> **EXERCISE REQUIREMENTS**:
1 > According to the csv documentation, which library is the csv connector package based on?
2 > Rewrite the csv documentation from "The csv connector" to "all streaming connectors.", swapping "streaming connectors" for "streaming components".
3 > Write the next part of the ETLBox csv documentation, picking up after its last sentence.

> **QUOTED TEXT**:
Csv

With the CsvSource you can send csv formatted data into a data flow, and the CsvDestination will produce csv formatted output.

Csv connector package

The ETLBox.Csv   package include the CsvSource and CsvDestination classes.

The csv connector package is based on the CsvHelper library created by Josh Close   . Both classes expose the CsvHelper.Configuration property which can be used to directly configure the import/export settings of csv helper. You can find examples how to configure in the CsvHelper documentation   . E.g. you can change the delimiter or the separator values.

Note

All streaming connectors share a set of common properties. For example, instead of reading or writing from/into a file you can set ResourceType to ResourceType.Http or ResourceType.AzureBlob in order to read or write into a webpoint or an Azure blob. See Shared Functionalites for a list of all shared properties between all streaming connectors.

If you want to start with example code right away, you will find it in the recipes section for the CsvSource and CsvDestination. The components could also be used in other examples.

CsvSource

A CsvSource simple reads data from a csv file or from a web service endpoint.

Let’s assume you have an input file like this:

Row_Nr;Value
1;Test1
2;Test2

Here is the ETLBox code snippet how to setup the CsvSource:

CsvSource source = new CsvSource("Demo.csv");
source.Configuration.Delimiter = ";";
source.Configuration.IgnoreBlankLines = true;

This will create a source component that reads the data from a “Demo.csv” file and send it into a data flow.

> **DATA**:
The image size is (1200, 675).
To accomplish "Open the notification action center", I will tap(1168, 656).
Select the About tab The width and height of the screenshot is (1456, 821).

> **WRITTEN RESPONSES**:
1 > The CsvHelper library created by Josh Close.

2 >
The csv connector package is based on the CsvHelper library created by Josh Close   . Both classes expose the CsvHelper.Configuration property which can be used to directly configure the import/export settings of csv helper. You can find examples how to configure in the CsvHelper documentation   . E.g. you can change the delimiter or the separator values.

Note

All streaming components share a set of common properties. For example, instead of reading or writing from/into a file you can set ResourceType to ResourceType.Http or ResourceType.AzureBlob in order to read or write into a webpoint or an Azure blob. See Shared Functionalites for a list of all shared properties between all streaming components.

3 >
There are several configuration options for the Reader that you can set in the Configuration property. Learn more about these options in the CsvHelper.Configuration api documentation. The default output data type of the CsvSource is an ExpandoObject. This is a dynamic object which will contain a property for each column in your csv file. The first row of your file is supposed to be a header record (unless you use the SkipRows property to define how many rows needs to be skipped before your header starts). The header will define the property names of the ExpandoObject.

You can now use a RowTransformation to transform it into the data type you need, or just stick with the ExpandoObject. (All other components in ETLBox will also support this).

This is an example to transform the dynamic object into a regular .NET object:

CsvSource<ExpandoObject> source = new CsvSource<ExpandoObject>("Demo.csv");
RowTransformation<ExpandoObject,MyDataObject> trans = 
    new RowTransformation<ExpandoObject,MyDataObject> (
        csvdata =>
        {
            dynamic csvrow = csvdata as ExpandoObject;
            MyDataObject myData = new MyDataObject() {
                myData.Id = csvRow.Row_Nr;
                myData.Value = csvRow.Value;
            };
            return myData;
});

Using object types

Of course you can use your data object as type for the CsvSource. The following code would directly read the data from the csv file into the right object type.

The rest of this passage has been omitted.